WORK REQUEST> Taking the line with "Identify the click" as the start, reproduce every line until the records end, exactly and with nothing added.
_ _ _ _ _ _ _
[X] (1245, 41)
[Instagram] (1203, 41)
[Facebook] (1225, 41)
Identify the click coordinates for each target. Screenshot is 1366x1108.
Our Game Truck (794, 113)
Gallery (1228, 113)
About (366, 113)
_ _ _ _ _ _ _
ANSWER SECTION>
Identify the click coordinates for each target. Screenshot is 1366x1108.
Our Game Truck (794, 113)
Gallery (1228, 113)
About (366, 113)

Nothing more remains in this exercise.